CROSBY, ND—The Crosby Journal took to the streets to help its Chamber of Commerce produce a commercial that promotes its downtown businesses.

Cecile Wehrman, publisher and owner of the Journal, said the Crosby Chamber of Commerce received a grant to help get the word out that a local construction project was finally completed, and the stores in downtown Crosby were “Open For Business.”

Wehrman, who is also vice president of the Crosby Chamber of Commerce, noted that the chamber members wanted a promotion that could be shown on local TV and online.

“The grant was for $1,000 and there are two TV stations, but we had no production budget,” she said. Wehrman was also not thrilled with the quality of commercials produced locally.

“My newest hire has TV production experience,” she said about hiring Brad Nygaard. Wehrman is no stranger to TV production herself, having worked at TV stations, too, doing production.

Wehrman said they used the office camera to shoot the commercial.
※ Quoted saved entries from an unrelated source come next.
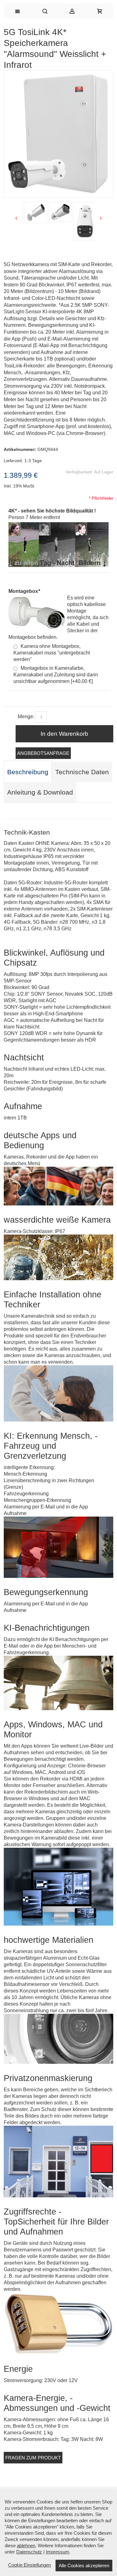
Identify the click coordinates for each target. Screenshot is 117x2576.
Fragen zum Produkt (33, 2457)
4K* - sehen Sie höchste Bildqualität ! (52, 510)
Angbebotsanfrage (43, 753)
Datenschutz (29, 2551)
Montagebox (24, 591)
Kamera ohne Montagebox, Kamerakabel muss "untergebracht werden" (51, 653)
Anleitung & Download (40, 792)
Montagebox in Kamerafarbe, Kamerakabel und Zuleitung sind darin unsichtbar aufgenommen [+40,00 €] (55, 674)
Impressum (57, 2551)
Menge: (26, 716)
It’s a Canon Rebel T5S, with an onboard mic.

“We shot it in native HD,” she said, “with no external lighting.”

Wehrman wrote the script, and she and Nygaard edited in Adobe Cloud’s Priemer video-editing software.

On the day of the shoot, Wehrman said she contacted the chamber members whose businesses they would be visiting to prepare the employees. They walked into the stores along the street and asked the employees to say a line. Then, they edited them all together. They ended up with about nine people with speaking parts in the commercial.

Once the commercial was done, Wehrman said she previewed it for the chamber and then posted it on the newspaper’s Facebook page.

“From there, it just went viral,” she said, or viral for our neck of the woods. People began liking and sharing the video quickly. Even people from out of town, expats, were logging on and liking the video.

The video was so popular that it received 15,000 views before TV time was booked.

Wehrman said she did the video for no cost to the chamber and the grant paid for the local spots on TV—about $20 each for the 30-second video.

Wehrman said she has mixed feelings about Facebook.

“It’s a love-hate relationship,” she said. She wants people to read the newspaper, but knows that sometimes you have to go where their eyeballs are.

They have been doing more video to go along with some of their articles, she said, and now advertisers knew they can make commercials, too.